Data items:
++++++++++
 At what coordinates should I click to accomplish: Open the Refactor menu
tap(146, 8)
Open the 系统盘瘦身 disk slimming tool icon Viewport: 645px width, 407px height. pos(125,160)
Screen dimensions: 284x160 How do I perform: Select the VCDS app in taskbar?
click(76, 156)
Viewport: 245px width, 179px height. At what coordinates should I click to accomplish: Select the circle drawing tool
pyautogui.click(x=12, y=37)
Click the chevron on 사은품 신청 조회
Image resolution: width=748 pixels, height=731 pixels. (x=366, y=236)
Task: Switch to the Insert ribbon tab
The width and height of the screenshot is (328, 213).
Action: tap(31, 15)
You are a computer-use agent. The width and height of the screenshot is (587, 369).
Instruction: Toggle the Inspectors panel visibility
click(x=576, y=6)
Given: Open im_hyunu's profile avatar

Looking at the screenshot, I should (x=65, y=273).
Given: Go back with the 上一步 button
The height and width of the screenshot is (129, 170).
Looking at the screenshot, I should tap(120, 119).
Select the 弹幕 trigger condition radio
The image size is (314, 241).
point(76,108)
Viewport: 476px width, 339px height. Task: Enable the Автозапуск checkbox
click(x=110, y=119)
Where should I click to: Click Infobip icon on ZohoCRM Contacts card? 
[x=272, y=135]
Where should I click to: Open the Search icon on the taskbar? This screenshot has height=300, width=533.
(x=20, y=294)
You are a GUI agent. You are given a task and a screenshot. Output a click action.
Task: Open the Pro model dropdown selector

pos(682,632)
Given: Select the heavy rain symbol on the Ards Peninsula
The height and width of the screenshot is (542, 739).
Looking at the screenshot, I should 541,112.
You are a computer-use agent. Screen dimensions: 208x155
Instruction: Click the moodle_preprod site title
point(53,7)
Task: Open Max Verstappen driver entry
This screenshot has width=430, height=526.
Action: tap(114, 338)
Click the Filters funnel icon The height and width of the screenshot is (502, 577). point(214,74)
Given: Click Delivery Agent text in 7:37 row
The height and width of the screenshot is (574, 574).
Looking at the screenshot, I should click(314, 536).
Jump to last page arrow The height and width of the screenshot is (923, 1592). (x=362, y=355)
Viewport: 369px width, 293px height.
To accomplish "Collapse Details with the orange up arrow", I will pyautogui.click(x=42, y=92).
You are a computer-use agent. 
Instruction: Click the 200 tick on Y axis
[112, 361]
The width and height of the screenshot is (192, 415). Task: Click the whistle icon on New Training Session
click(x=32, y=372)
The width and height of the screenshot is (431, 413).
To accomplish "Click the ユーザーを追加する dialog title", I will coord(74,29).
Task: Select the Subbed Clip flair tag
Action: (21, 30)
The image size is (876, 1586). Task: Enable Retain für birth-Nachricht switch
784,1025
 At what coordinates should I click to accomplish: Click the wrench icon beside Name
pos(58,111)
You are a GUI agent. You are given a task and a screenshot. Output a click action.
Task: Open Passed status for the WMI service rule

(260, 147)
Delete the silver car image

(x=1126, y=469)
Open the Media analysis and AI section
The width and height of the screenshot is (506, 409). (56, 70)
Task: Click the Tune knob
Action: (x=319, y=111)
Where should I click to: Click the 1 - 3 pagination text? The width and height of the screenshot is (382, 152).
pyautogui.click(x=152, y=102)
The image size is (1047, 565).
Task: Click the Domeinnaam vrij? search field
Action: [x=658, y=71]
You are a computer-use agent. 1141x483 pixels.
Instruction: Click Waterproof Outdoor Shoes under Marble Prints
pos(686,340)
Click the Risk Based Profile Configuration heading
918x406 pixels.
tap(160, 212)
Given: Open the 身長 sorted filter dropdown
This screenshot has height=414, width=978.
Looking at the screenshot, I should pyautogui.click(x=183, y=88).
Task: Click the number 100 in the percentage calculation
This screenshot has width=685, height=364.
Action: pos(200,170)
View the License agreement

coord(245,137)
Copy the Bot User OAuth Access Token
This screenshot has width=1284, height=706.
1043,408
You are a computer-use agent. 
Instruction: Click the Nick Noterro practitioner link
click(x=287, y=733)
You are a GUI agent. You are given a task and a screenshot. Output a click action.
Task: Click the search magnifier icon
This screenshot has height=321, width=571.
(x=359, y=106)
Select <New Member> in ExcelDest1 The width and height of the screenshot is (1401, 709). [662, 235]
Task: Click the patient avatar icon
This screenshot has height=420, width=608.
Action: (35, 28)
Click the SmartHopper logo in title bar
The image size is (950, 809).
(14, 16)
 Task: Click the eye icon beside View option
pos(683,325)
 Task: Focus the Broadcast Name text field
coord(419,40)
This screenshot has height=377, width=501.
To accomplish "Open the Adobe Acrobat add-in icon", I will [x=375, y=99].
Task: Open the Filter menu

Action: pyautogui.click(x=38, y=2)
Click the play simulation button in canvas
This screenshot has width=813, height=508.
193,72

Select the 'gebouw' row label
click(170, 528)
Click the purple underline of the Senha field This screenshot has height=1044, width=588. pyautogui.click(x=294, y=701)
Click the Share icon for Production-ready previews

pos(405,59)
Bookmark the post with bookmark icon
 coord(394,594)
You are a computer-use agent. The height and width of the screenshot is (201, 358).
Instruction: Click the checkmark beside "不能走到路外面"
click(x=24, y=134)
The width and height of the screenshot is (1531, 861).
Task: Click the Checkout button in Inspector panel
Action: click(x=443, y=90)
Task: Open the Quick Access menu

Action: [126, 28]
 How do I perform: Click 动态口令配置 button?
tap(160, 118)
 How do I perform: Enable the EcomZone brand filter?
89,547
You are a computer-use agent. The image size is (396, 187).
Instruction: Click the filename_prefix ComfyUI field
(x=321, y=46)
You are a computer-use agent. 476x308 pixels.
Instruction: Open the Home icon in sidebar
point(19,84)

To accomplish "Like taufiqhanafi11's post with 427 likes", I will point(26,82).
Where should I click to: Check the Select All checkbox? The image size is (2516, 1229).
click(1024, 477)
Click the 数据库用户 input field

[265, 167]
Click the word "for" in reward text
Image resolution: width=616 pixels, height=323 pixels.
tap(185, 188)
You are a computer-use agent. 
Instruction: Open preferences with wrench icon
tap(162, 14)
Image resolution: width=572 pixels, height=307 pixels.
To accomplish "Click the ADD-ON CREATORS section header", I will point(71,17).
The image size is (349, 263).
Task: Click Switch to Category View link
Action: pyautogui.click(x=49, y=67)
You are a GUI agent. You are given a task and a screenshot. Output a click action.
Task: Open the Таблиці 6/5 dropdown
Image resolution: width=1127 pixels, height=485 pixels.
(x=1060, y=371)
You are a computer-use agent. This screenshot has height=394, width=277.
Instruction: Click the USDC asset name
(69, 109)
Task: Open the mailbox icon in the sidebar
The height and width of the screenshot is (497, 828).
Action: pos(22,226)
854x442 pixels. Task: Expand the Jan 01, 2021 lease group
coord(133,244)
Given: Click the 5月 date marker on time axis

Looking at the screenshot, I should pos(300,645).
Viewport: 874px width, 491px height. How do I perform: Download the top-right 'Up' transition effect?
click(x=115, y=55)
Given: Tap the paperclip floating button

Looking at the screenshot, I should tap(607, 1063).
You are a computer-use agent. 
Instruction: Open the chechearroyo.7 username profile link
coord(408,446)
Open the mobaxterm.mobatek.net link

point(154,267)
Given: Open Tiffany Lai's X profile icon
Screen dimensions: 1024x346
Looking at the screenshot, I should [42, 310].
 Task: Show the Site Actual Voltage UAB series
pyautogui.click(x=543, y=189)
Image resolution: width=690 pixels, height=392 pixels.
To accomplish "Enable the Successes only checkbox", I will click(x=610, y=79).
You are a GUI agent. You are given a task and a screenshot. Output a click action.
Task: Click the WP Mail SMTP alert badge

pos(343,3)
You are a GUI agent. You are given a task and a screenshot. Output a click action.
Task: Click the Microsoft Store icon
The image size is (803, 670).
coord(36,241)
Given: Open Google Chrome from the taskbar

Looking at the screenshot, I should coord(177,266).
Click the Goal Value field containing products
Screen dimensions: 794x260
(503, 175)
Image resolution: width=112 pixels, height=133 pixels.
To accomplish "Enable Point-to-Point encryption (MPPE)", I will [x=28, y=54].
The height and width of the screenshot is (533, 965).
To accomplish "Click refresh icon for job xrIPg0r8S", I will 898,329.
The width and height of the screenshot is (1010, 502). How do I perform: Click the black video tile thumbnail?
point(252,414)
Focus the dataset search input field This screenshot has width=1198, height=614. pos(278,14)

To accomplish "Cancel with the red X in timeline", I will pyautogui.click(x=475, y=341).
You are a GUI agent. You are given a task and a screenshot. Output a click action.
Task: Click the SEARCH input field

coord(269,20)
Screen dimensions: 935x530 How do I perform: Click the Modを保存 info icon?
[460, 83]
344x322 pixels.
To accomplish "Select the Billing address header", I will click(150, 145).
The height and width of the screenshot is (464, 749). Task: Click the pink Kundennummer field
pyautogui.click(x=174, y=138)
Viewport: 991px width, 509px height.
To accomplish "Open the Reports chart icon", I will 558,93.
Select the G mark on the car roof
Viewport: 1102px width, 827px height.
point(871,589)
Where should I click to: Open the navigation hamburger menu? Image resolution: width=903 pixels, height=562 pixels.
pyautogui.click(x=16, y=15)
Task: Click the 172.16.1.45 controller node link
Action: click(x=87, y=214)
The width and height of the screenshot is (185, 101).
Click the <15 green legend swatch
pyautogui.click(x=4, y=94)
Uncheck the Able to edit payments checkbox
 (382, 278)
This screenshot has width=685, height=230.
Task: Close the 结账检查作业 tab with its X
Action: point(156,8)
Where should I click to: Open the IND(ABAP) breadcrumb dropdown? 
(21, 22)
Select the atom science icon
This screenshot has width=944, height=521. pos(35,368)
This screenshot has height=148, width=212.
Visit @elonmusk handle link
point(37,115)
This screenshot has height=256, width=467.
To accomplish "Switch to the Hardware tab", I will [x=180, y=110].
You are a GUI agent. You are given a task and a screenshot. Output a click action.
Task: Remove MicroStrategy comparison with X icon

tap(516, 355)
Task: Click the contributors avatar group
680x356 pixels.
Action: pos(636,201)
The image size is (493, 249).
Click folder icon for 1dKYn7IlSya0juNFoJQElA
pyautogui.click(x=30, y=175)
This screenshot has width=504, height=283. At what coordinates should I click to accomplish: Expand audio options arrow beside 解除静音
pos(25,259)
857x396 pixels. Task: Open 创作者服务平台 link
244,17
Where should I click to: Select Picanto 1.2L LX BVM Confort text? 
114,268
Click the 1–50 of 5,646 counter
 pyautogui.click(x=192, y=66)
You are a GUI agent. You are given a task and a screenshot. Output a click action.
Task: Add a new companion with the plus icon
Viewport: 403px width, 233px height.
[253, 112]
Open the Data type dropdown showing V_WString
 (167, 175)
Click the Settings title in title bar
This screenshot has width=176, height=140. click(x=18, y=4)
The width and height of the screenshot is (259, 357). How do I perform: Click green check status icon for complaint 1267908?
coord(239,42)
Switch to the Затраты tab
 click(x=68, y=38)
++++++++++
WHAT THE EXERCISE ASKS -
I'd like an exact copy of the lines above, from the very first one through the line that contains "Open the 系统盘瘦身", with nothing else added.

OUTPUT -
 At what coordinates should I click to accomplish: Open the Refactor menu
tap(146, 8)
Open the 系统盘瘦身 disk slimming tool icon Viewport: 645px width, 407px height. pos(125,160)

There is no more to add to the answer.